**Task**: From the entries below, gather each line containing the word "computer".

**Material for the task**:
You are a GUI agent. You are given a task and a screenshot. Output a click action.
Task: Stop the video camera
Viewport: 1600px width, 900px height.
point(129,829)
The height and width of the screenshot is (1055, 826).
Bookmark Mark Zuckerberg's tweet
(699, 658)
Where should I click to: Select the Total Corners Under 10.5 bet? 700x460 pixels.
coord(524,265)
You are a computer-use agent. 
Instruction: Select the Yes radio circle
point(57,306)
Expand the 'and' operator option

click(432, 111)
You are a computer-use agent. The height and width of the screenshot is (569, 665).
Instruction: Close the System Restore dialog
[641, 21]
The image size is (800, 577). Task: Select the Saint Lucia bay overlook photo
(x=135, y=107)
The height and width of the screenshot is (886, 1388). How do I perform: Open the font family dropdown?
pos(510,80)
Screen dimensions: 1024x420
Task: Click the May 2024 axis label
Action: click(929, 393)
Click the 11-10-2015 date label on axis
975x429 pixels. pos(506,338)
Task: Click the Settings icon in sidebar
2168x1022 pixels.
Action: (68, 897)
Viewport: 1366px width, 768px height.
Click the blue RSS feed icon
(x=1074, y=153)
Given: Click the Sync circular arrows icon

**Answer space**:
You are a computer-use agent. 
You are a computer-use agent. The height and width of the screenshot is (569, 665).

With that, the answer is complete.